(Extracted data entries)
"""

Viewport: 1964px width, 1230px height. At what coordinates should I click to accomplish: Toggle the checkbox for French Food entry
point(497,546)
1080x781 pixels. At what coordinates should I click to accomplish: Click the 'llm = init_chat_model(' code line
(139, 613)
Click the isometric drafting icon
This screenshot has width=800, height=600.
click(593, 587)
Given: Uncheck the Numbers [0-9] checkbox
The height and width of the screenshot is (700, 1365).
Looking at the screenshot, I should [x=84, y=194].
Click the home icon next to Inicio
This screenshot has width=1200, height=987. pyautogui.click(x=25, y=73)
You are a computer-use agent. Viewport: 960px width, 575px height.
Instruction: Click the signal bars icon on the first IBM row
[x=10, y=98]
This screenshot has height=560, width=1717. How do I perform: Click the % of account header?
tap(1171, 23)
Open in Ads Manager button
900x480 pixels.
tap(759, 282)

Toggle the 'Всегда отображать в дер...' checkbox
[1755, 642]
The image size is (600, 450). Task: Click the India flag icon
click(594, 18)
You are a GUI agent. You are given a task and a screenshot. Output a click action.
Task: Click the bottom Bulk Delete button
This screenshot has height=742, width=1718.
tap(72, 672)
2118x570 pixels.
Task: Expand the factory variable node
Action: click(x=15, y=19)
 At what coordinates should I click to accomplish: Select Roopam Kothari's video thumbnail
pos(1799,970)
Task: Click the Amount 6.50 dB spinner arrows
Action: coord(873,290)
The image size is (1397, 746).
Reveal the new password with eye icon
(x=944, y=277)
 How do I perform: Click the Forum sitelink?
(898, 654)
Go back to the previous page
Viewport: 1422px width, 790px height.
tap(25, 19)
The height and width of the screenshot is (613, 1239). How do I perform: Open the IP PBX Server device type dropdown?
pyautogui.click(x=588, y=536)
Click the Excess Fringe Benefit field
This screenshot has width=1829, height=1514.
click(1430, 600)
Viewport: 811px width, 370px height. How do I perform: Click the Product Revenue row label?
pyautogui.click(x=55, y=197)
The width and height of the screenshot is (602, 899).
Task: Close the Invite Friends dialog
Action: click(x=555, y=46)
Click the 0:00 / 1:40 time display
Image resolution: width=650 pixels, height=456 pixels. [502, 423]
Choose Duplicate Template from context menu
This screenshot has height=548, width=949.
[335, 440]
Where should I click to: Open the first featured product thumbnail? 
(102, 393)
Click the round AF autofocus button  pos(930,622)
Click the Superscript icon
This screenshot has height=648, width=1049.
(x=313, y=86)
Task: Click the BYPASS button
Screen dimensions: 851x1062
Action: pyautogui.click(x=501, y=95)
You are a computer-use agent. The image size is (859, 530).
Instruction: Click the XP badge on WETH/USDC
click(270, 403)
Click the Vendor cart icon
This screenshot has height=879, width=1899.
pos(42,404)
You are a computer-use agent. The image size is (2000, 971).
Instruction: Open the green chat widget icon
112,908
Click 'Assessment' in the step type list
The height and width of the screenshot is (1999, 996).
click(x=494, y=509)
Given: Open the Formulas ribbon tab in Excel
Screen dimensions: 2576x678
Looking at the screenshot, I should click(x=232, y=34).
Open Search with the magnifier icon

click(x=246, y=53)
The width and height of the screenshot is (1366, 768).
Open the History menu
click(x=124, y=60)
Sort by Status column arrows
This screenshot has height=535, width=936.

"""

Look through the records for the word "computer". Every line that has it should be copied.

● **ANSWER BOX**:
You are a computer-use agent. Viewport: 960px width, 575px height.
You are a computer-use agent. The image size is (859, 530).
You are a computer-use agent. The image size is (2000, 971).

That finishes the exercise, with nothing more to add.